* Article:
# Princeton Spring 2013 - March 30, 2013



## Alan Chang (Jan 27, 2013)

Hi everyone!

The Princeton cube club will be having its first spring competition ever, on *March 30, 2013*! The venue is different. We won't be in an auditorium with a pretty backdrop anymore... but now we're in a room where food and drinks are allowed!

The events we're planning to hold can be found on our CubingUSA page. Registration will be open soon, once we finalize a few things. More info will follow!

Links:

WCA: http://www.worldcubeassociation.org/results/c.php?i=PrincetonSpring2013
CubingUSA: http://union.cubingusa.com/princetonspring2013/index.php
Facebook: https://www.facebook.com/events/198676726943245
Speedsolving: You're already here!

*1/29 update:* Registration is open! Please be aware that you have to pay with PayPal upon submitting the registration form.

*3/13 update:* Registration closes in a week. *The last day to register is Wednesday, March 20.*

*3/21 update:* Registration has been extended for a day. Be sure to pre-register by tonight![/B]


----------



## A Leman (Jan 27, 2013)

Unless something comes up between now and then, I'm going. Nice events btw.

EDIT: I don't think I will go. Good luck everyone.


----------



## rubixwiz031 (Jan 27, 2013)

Might be able to go.


----------



## Czery (Jan 27, 2013)

This is something that I've waiting for for the longest time. 

5BLD! Yay!

I have a bunch of friends who will be interested.


----------



## Bob (Jan 27, 2013)

Oh, I'm delegating this one.


----------



## Noahaha (Jan 27, 2013)

Not coming so that Bob doesn't have the satisfaction of watching me DNF.


----------



## brandbest1 (Jan 27, 2013)

Perfect! Smack dab in the middle of spring break, don't have to worry about skipping other stuff! I am definitely making this one!

I already knew about this, but I didn't even dare to post the thread about it.
Dang, those fees.
Mega and big blds


----------



## Czery (Jan 28, 2013)

Why do all tournaments these days require you to prepay online! 
I literally have three cents in paypal and I'm not getting any money any time soon.


----------



## Skullush (Jan 28, 2013)

I'll be there


----------



## Bob (Jan 29, 2013)

Czery said:


> Why do all tournaments these days require you to prepay online!
> I literally have three cents in paypal and I'm not getting any money any time soon.



Pro tip: Take the money you would normally use to pay for the competition and deposit it into a bank account. Next, link your bank account to Paypal. Finally, send payment from your bank account.

If you havin' money problems I feel bad for you, son. I got 99 problems but the bills ain't one.


----------



## cityzach (Jan 29, 2013)

* Data:
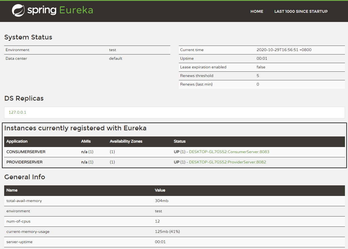Screen dimensions: 348x249
Task: Open the 127.0.0.1 replica link
Action: tap(17, 113)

* Tasks and exercises:
a – Write out the Princeton Spring 2013 thread from "## brandbest1 (Jan" to "making this one!".
b – Pick up the forum thread about the Princeton Spring 2013 competition at the point where it ends and carry it on.

* Answers for the tasks:
a –
## brandbest1 (Jan 27, 2013)

Perfect! Smack dab in the middle of spring break, don't have to worry about skipping other stuff! I am definitely making this one!

b –
Bob said:


> If you havin' money problems I feel bad for you, son. I got 99 problems but the bills ain't one.



That was amazing^

And I'll definitively be there.


----------



## brandbest1 (Jan 29, 2013)

Cutoffs will be announced soon, right?

And I'm wondering if I should do 5x5 BLD even though I never attempted one but I know how to solve 5x5 BLD.


----------



## Czery (Jan 29, 2013)

Bob said:


> Pro tip: Take the money you would normally use to pay for the competition and deposit it into a bank account. Next, link your bank account to Paypal. Finally, send payment from your bank account.
> 
> If you havin' money problems I feel bad for you, son. I got 99 problems but the bills ain't one.



Thanks for the sympathy. 
I'll be sure to get a well paying job... soon.


----------



## Bob (Jan 29, 2013)

Czery said:


> Thanks for the sympathy.
> I'll be sure to get a well paying job... soon.


Hardly seems necessary. It's only $31 if you compete in every single event...which would require saving less than 50 cents per day from now until the competition.


----------



## BlueDevil (Jan 29, 2013)

I live pretty far away, but the last one was very well organized, and I may consider going again. It depends on when other competitions are that are near me.


----------



## Alan Chang (Jan 29, 2013)

Registration is open! Please be aware that you have to pay with PayPal upon submitting the registration form. To address Czery's question about registration:



Czery said:


> Why do all tournaments these days require you to prepay online!



I don't think people enjoy standing in long lines for registration in the morning. Now everyone will have more time to cube at the competition!



brandbest1 said:


> Cutoffs will be announced soon, right?



Yes, once we decide on a schedule, we will try to determine reasonable cut-off times to fit with the schedule.



BlueDevil said:


> I live pretty far away, but the last one was very well organized, and I may consider going again.



Yay, thanks! That's really nice to hear! 

We're very open to feedback on how to make things better, so everyone, please let me know if you have any suggestions. (post here or send me an email)


----------



## brandbest1 (Jan 29, 2013)

Bob said:


> If you havin' money problems I feel bad for you, son. I got 99 problems but the bills ain't one.



Omg. Changing my sig.


----------



## brandbest1 (Mar 2, 2013)

ME GUSTA el "cutoff" de megaminx

And apparently my relatives are coming over the same day, so sadly, I have to leave early (possibly), after I do mega and sq1.


----------



## Alan Chang (Mar 13, 2013)

Registration closes in a week!


----------



## brandbest1 (Mar 17, 2013)

Registered.

Goals:
-Retrieve my long-awaited sq1 certificate from last princeton comp
-need to help out
3x3- make to second round
4x4- i really don't know, don't practice anymore.
OH- watever
3BLD- sub-2
Megaminx- sub- 1:50
4BLD- success
5BLD- attempt
sq1- NAR or sub-15 avg
Pyraminx- lol


----------



## cityzach (Mar 17, 2013)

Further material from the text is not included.